The most significant aspect of the MCU’s contraction, however, might have a lot to do with why the series became popular in the first place. Note that the series is not about crime preventers but, as Iron Man (Robert Downey, Jr.) once pointed out in dialogue, about crime avengers. They get back at villains who have already enacted an evil plan. This is a clear metaphor for post-9/11 malaise. The Avengers represented a freelance military force whose morals were unshakably good and whose powers were impressive enough to stop attacks from mysterious outsiders. Many audience members emotionally latched onto the Avengers because they lived in a clean, parallel universe where superpowered beings could stop wanton acts of violent terrorism. 

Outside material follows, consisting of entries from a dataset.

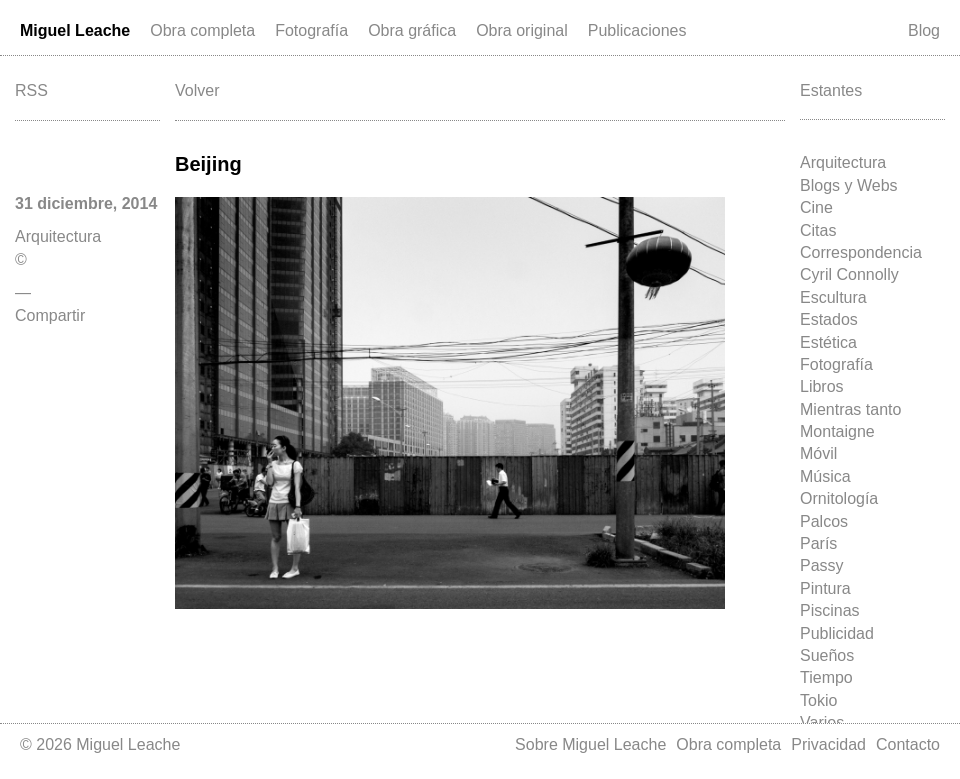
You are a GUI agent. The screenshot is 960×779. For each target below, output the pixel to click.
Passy (822, 565)
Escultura (833, 297)
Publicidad (837, 633)
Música (825, 476)
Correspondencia (861, 252)
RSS (31, 90)
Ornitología (839, 498)
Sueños (827, 655)
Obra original (522, 30)
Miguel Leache (75, 30)
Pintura (825, 588)
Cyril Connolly (849, 274)
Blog (924, 30)
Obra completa (202, 30)
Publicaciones (637, 30)
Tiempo (826, 677)
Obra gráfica (412, 30)
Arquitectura (843, 162)
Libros (822, 386)
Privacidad (828, 744)
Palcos (824, 521)
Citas (818, 230)
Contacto (908, 744)
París (818, 543)
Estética (828, 342)
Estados (829, 319)
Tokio (818, 700)
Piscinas (830, 610)
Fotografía (311, 30)
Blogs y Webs (849, 185)
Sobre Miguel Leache (590, 744)
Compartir (50, 315)
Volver (197, 90)
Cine (816, 207)
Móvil (818, 453)
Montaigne (837, 431)
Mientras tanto (850, 409)
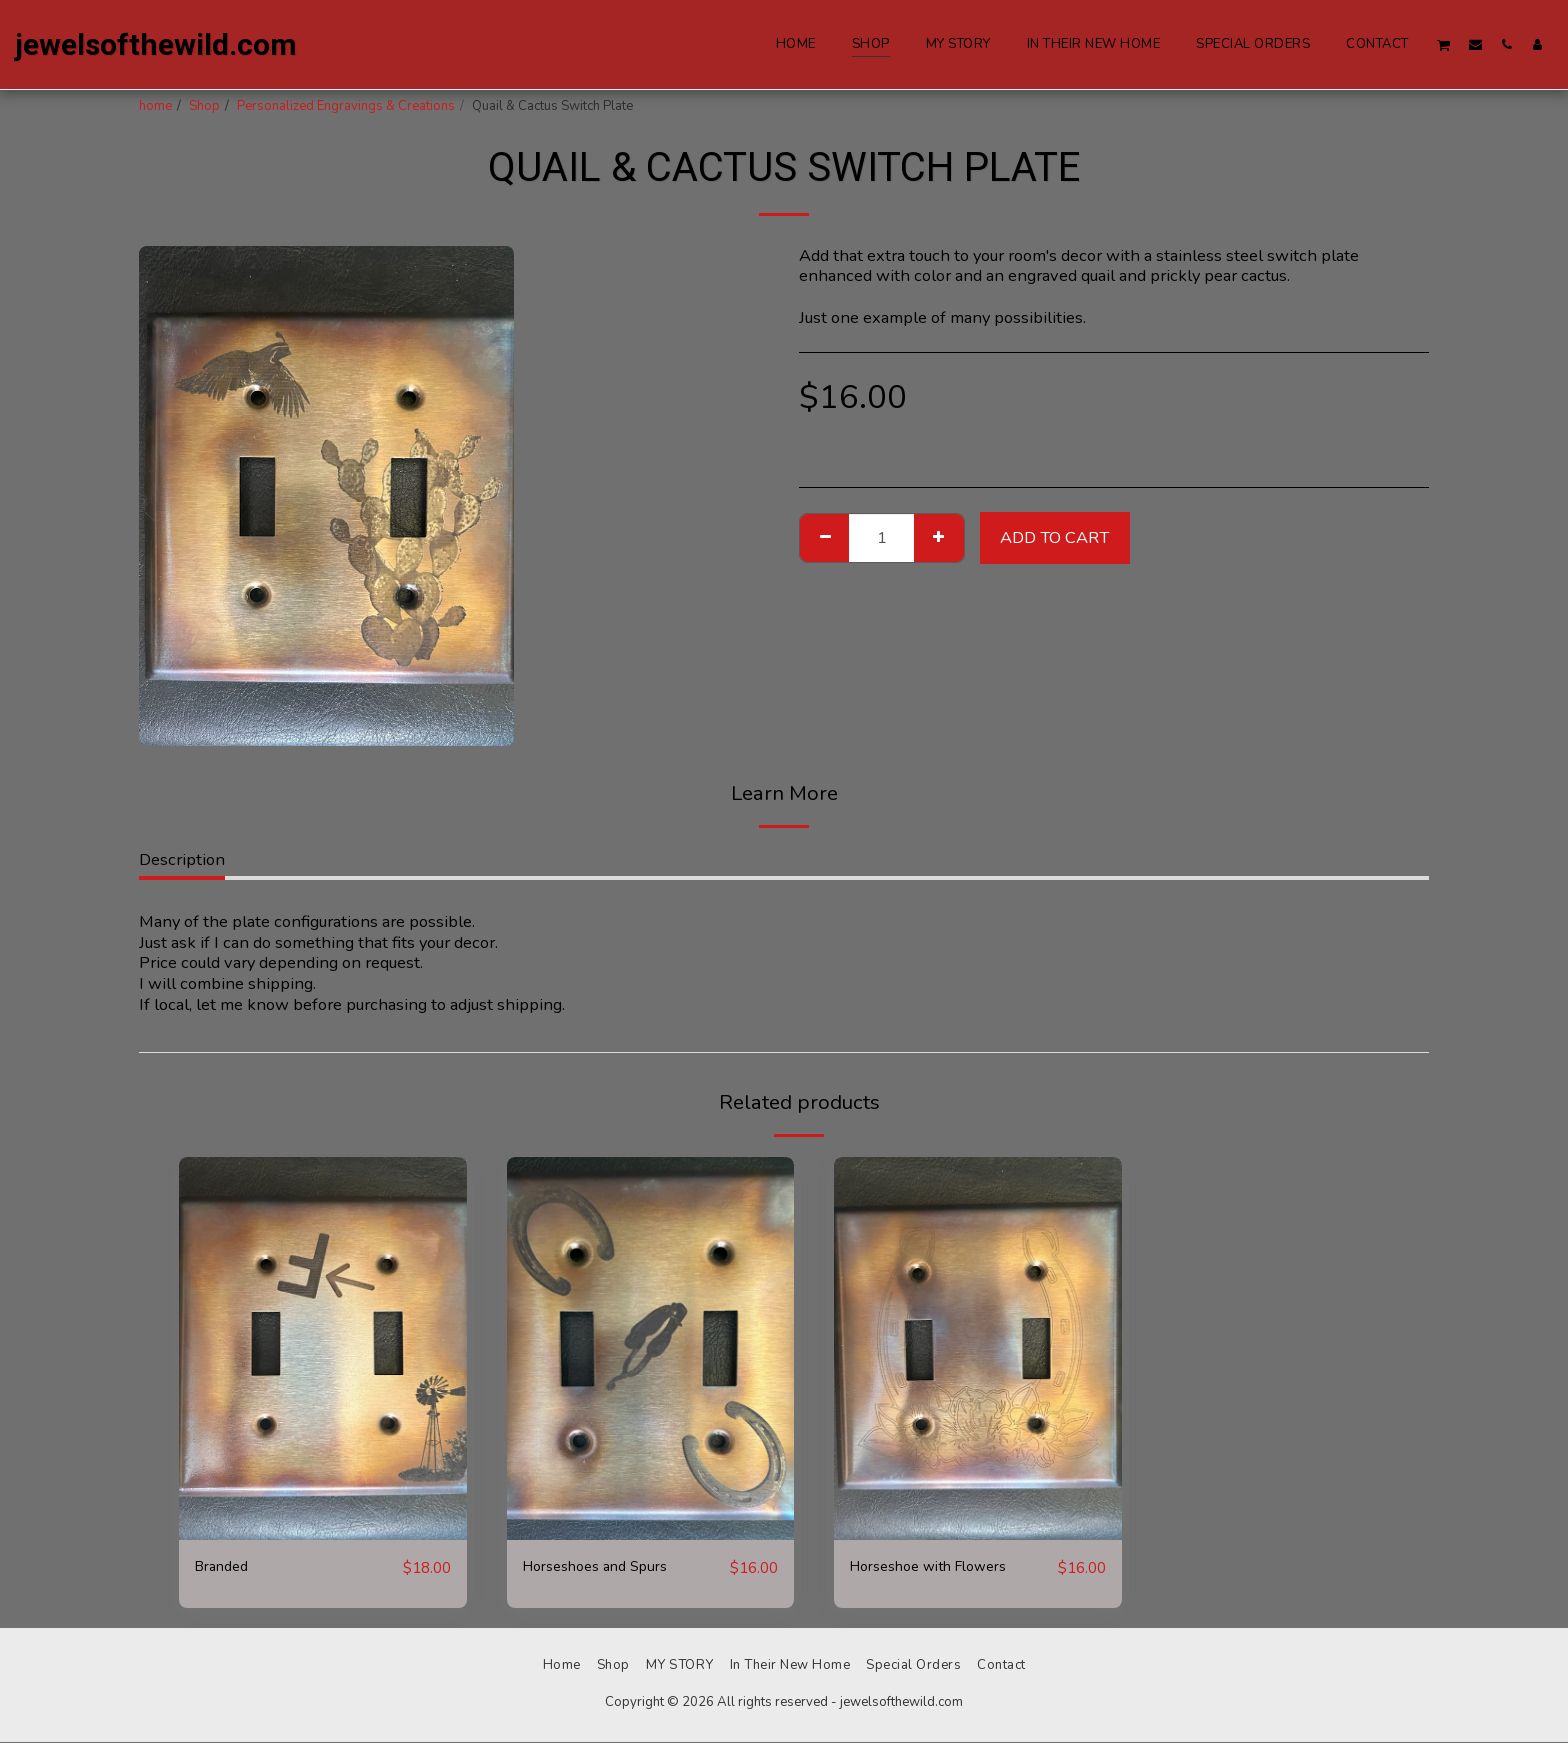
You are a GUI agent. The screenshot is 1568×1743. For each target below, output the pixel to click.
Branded (226, 1567)
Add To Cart (1054, 537)
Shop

In the decade after 9/11, audiences were gloomy, surrounded by wars, and watching gritty military dramas that were still dizzy from the real-life violence in New York. By 2012, audiences were ready to see heroes clean up the mess. 

By 2023, however, another generation has passed, and the wound of 9/11 is as healed as it will ever be. At the very least, America no longer requires the fantastical cinematic bandage that the Avengers provided. In short, the Avengers have outlived their cultural usefulness. 

Without anything notably thematic to add to the cultural landscape, a wild over-glut of content, a thrown COVID-related release schedule, scandals surrounding budgets and VFX, a lawsuit, and a major star being taken to court, it’s no wonder audiences are finally — finally — losing interest. There will be no repeat of “Endgame.”

It’s not too late to cut and run. There’s no law saying that the MCU has to continue indefinitely.